#### [Exercise]
Reproduce the listing that follows so that each line matches the original exactly.

#### [Record extracts]
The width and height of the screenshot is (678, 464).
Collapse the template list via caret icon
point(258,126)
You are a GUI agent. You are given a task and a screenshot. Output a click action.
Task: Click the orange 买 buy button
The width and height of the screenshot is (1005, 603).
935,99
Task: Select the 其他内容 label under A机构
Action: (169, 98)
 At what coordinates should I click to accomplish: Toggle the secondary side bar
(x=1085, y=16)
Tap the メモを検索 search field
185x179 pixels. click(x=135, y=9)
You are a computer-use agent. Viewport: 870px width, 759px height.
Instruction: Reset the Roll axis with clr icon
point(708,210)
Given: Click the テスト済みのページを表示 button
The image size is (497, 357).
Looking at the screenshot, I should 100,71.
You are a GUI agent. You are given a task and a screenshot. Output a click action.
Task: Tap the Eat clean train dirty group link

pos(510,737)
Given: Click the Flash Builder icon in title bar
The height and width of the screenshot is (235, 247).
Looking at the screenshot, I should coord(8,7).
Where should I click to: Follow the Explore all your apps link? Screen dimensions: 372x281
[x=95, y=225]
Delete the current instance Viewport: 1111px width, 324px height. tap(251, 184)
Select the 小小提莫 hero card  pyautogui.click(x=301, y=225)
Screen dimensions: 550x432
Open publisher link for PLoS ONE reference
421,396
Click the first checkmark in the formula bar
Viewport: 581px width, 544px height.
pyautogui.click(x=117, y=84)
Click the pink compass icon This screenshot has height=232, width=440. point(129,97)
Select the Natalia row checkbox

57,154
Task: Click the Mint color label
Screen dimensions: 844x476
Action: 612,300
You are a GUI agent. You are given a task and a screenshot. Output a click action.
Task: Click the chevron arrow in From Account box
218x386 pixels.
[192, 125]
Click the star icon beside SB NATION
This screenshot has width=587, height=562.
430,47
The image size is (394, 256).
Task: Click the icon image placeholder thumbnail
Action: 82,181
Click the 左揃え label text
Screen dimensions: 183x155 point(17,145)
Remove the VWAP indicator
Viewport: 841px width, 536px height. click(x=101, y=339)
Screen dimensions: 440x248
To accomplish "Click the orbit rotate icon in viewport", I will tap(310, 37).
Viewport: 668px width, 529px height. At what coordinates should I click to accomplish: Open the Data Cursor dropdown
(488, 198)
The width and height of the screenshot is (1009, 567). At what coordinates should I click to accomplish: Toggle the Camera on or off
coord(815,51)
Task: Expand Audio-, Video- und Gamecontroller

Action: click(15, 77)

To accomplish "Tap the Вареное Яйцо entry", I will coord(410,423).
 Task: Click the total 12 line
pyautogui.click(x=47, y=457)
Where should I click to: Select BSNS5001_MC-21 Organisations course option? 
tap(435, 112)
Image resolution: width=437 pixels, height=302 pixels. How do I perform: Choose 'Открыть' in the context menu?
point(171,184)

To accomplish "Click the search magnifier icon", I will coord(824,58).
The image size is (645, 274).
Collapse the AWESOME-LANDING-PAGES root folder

#### [Solution to this problem]
The width and height of the screenshot is (678, 464).
Collapse the template list via caret icon
point(258,126)
You are a GUI agent. You are given a task and a screenshot. Output a click action.
Task: Click the orange 买 buy button
The width and height of the screenshot is (1005, 603).
935,99
Task: Select the 其他内容 label under A机构
Action: (169, 98)
 At what coordinates should I click to accomplish: Toggle the secondary side bar
(x=1085, y=16)
Tap the メモを検索 search field
185x179 pixels. click(x=135, y=9)
You are a computer-use agent. Viewport: 870px width, 759px height.
Instruction: Reset the Roll axis with clr icon
point(708,210)
Given: Click the テスト済みのページを表示 button
The image size is (497, 357).
Looking at the screenshot, I should 100,71.
You are a GUI agent. You are given a task and a screenshot. Output a click action.
Task: Tap the Eat clean train dirty group link

pos(510,737)
Given: Click the Flash Builder icon in title bar
The height and width of the screenshot is (235, 247).
Looking at the screenshot, I should coord(8,7).
Where should I click to: Follow the Explore all your apps link? Screen dimensions: 372x281
[x=95, y=225]
Delete the current instance Viewport: 1111px width, 324px height. tap(251, 184)
Select the 小小提莫 hero card  pyautogui.click(x=301, y=225)
Screen dimensions: 550x432
Open publisher link for PLoS ONE reference
421,396
Click the first checkmark in the formula bar
Viewport: 581px width, 544px height.
pyautogui.click(x=117, y=84)
Click the pink compass icon This screenshot has height=232, width=440. point(129,97)
Select the Natalia row checkbox

57,154
Task: Click the Mint color label
Screen dimensions: 844x476
Action: 612,300
You are a GUI agent. You are given a task and a screenshot. Output a click action.
Task: Click the chevron arrow in From Account box
218x386 pixels.
[192, 125]
Click the star icon beside SB NATION
This screenshot has width=587, height=562.
430,47
The image size is (394, 256).
Task: Click the icon image placeholder thumbnail
Action: 82,181
Click the 左揃え label text
Screen dimensions: 183x155 point(17,145)
Remove the VWAP indicator
Viewport: 841px width, 536px height. click(x=101, y=339)
Screen dimensions: 440x248
To accomplish "Click the orbit rotate icon in viewport", I will tap(310, 37).
Viewport: 668px width, 529px height. At what coordinates should I click to accomplish: Open the Data Cursor dropdown
(488, 198)
The width and height of the screenshot is (1009, 567). At what coordinates should I click to accomplish: Toggle the Camera on or off
coord(815,51)
Task: Expand Audio-, Video- und Gamecontroller

Action: click(15, 77)

To accomplish "Tap the Вареное Яйцо entry", I will coord(410,423).
 Task: Click the total 12 line
pyautogui.click(x=47, y=457)
Where should I click to: Select BSNS5001_MC-21 Organisations course option? 
tap(435, 112)
Image resolution: width=437 pixels, height=302 pixels. How do I perform: Choose 'Открыть' in the context menu?
point(171,184)

To accomplish "Click the search magnifier icon", I will coord(824,58).
The image size is (645, 274).
Collapse the AWESOME-LANDING-PAGES root folder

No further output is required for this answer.